Energy consumption, energy efficiency and energy structure have direct effects (positive or negative) on climate change.

2.4. Digitalization Impact on GHG Emissions Through Energy

Digitalization plays a pivotal role in promoting the dissemination of renewable energy resources and fostering energy democratization [31,32]. The adoption of digital technologies supports ongoing reductions at the cost of renewable energy generation. By increasing the share of renewable energy in the energy market, digital technologies contribute to optimizing the energy structure. This shift gradually displaces fossil fuel power generation, thereby lowering the energy demand on both the supply and demand sides.

Conversely, digitalization possesses the potential to indirectly intensify greenhouse gas emissions when it is integrated with fossil fuel-dependent systems. Ref. [35] highlight that the energy consumption associated with information and communication technologies significantly increases overall carbon dioxide emissions within economies reliant on fossil fuels. The rebound effects are notable, as while digital technologies can improve efficiency in some areas, they also require substantial energy and carbon-intensive materials, leading to increased overall emissions [8]. Firms adopt more efficient technologies, and the reduced costs may encourage greater usage; ultimately, this leads to increased energy demand and pollution of the environment [10]. In conclusion, it can be asserted that digitalization is anticipated to exert an indirect impact on GHG emissions through modifications in energy efficiency, consumption and energy structure, which culminates in the subsequent hypothesis:

H3: 

Digitalization has indirect effects (positive or negative) on GHG emissions as energy is a mediating factor.

^^^^^^^^^^^^^^^^

• TASK INSTRUCTIONS:
(a) Do these statements agree with the passage on digitalization and emissions? Answer yes or no for each and quote the words that settle it.
(i) Digital technologies need carbon-intensive materials.
(ii) Digitalization can only lower greenhouse gas emissions.
(iii) Hypothesis H3 treats energy as a mediating factor.
(b) Could you carry on the passage on digitalization and emissions from the point where it stops?
The records that come after this have no connection to the passage on digitalization and emissions.

^^^^^^^^^^^^^^^^

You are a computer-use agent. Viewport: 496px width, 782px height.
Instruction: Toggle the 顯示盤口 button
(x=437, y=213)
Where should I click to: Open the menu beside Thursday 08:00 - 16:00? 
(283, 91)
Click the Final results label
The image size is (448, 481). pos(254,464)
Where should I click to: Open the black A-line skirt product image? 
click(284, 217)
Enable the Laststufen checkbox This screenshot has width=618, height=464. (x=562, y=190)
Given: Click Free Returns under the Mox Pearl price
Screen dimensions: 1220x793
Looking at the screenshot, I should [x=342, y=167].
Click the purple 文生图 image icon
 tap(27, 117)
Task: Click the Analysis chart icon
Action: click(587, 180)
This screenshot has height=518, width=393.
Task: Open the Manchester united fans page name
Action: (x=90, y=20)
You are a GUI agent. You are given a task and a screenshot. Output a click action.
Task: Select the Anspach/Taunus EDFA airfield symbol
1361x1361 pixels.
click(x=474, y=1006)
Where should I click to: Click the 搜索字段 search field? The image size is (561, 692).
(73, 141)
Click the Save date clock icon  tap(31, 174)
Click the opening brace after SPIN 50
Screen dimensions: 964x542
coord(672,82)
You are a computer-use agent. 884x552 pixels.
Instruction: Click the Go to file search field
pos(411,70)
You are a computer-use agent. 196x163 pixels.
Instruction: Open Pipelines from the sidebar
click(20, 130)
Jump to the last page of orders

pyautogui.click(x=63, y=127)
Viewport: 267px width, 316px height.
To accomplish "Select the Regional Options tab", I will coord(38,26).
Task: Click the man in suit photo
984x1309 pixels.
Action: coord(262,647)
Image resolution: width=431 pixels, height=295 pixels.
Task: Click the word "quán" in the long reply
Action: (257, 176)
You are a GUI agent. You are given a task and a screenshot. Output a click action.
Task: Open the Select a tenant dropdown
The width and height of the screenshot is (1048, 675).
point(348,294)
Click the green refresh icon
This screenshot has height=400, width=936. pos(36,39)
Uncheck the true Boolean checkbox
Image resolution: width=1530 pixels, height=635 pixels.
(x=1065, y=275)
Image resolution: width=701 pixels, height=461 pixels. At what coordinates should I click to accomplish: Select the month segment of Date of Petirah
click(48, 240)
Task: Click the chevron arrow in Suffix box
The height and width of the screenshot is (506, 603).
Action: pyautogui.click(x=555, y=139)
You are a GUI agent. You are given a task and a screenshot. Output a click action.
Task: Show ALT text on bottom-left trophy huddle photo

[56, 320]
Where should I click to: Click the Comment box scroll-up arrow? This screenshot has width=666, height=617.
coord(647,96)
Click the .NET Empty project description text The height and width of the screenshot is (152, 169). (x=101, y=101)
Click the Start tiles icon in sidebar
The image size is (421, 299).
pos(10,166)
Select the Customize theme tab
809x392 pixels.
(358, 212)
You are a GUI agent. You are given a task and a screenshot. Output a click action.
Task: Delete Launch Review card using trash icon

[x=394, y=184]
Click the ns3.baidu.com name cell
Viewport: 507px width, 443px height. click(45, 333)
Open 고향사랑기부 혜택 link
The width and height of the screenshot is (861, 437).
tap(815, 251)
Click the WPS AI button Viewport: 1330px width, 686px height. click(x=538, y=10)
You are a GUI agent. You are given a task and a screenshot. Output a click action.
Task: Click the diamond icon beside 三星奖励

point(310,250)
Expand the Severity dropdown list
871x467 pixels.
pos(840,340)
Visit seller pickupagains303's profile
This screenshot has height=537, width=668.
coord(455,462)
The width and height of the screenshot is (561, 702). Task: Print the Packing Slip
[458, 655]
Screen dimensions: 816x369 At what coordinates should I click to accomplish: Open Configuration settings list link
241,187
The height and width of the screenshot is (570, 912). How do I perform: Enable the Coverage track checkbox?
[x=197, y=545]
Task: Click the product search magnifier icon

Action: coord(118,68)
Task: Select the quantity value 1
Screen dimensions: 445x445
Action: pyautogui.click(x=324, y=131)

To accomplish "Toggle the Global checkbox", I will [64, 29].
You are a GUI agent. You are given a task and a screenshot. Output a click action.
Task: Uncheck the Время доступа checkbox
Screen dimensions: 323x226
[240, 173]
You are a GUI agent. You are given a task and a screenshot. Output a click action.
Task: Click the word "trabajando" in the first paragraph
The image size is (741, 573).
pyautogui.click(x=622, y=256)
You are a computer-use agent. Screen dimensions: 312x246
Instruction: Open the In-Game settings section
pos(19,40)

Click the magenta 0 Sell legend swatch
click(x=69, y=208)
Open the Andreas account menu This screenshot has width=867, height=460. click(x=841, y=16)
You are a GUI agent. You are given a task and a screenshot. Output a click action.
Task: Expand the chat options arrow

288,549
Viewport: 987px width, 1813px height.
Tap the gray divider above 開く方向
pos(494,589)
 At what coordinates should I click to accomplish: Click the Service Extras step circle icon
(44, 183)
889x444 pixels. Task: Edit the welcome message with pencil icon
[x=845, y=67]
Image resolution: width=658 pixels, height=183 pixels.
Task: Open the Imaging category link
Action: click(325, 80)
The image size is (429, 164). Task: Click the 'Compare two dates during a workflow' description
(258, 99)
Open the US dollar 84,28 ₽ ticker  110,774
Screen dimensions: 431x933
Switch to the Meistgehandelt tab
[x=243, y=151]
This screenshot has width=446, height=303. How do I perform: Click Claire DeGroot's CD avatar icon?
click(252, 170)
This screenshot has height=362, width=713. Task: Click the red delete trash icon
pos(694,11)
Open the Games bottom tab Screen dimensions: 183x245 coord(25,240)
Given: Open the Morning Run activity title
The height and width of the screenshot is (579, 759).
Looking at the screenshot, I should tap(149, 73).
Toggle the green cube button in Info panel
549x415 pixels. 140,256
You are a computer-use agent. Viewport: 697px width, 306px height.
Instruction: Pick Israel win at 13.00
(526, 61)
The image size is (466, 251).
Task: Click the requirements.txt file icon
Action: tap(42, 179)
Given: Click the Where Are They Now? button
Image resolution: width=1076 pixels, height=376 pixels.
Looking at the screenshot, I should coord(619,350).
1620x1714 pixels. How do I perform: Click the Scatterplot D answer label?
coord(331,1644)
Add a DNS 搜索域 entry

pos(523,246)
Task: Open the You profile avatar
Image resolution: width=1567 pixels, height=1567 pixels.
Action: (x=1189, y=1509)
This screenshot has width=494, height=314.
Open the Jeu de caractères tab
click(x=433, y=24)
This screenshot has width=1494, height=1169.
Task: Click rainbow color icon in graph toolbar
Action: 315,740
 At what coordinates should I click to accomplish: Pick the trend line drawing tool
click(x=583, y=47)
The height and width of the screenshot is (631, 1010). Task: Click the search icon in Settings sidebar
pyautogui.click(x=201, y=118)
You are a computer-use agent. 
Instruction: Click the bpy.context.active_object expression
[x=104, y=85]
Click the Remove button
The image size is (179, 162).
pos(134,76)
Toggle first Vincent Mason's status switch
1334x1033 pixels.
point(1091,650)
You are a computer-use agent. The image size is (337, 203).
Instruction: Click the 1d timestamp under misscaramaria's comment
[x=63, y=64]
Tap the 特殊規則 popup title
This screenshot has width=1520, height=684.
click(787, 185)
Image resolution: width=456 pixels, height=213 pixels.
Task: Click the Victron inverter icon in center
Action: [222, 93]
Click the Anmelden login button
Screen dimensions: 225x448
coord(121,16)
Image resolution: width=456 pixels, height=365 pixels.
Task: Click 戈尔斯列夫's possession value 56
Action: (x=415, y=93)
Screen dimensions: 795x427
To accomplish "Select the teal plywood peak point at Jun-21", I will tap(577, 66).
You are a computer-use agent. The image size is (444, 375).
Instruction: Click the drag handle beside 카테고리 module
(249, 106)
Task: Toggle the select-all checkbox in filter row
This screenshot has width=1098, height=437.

^^^^^^^^^^^^^^^^

• RESULTS OF THE EXERCISE:
(a)
(i) Yes: "they also require substantial energy and carbon-intensive materials"
(ii) No: "digitalization possesses the potential to indirectly intensify greenhouse gas emissions when it is integrated with fossil fuel-dependent systems"
(iii) Yes: "as energy is a mediating factor"

(b)
The final theoretical research model, including all the components of impact, as well as the hypotheses developed, is presented in Figure 1:

3. Materials and Methods

3.1. Variable Selection and Data Sources

For monitoring the situation in the European Union and finding the most important linkages between digitalization, energy and GHG emissions indicators, the data of 27 EU Member States were collected from the Eurostat database for the period 2014–2023. The data period was selected in accordance with the data availability for most countries and indicators under the investigation. Indicators from Eurostat tables of sustainable development indicators (Goal 7—Affordable and clean energy; Goal 9—Industry, innovation and infrastructure; Goal 13—Climate action) as well as Environment and Energy; Science, Technology, Digital Society tables were collected for the investigation. The selection of indicators was based on the literature review and is described more in detail in the next three subsections. The absolute values of indicators were divided by GDP or capita. Following [38], our study uses country-level data as the data at the individual level in the studied countries is not publicly available in a comparable form. However, the key indicators for 2021 and 2022 were missing for all the countries; thus, this data period was not included in analysis. The descriptive statistics of the indicators, as well as their coding used in the research, are presented in Appendix A.

3.1.1. Dependent Variable

Domestic net greenhouse gas emissions (GHG emissions) that measure total national emissions of greenhouse gases, including carbon dioxide (CO₂), methane (CH₄), nitrous oxide (N₂O), and the so-called F-gases from all sectors of the GHG emission inventories [39] are used in this study, as this indicator is a European Union policy indicator, included in the EU Sustainable Development Goals for monitoring progress towards SDG 13 on climate action. This study follows [23] and uses GHG emissions measured as tons per capita, considering the complex impacts of digitalization and energy on climate change.

3.1.2. Independent Variables

Measurement of digitalization is a very complex task. Following the previous studies, the digitalization indicators used in this research include connectivity [37,40,41]-, human capital [42,43,44]-, and digital business activity [6,24,26]-related indicators. We expand our investigation to also include technological development indicators [15,17,45] for a more complex view of digital economy level in a country. The final list of 18 indicators related to different areas of digitalization is presented in

Table 1. Digitalization variables.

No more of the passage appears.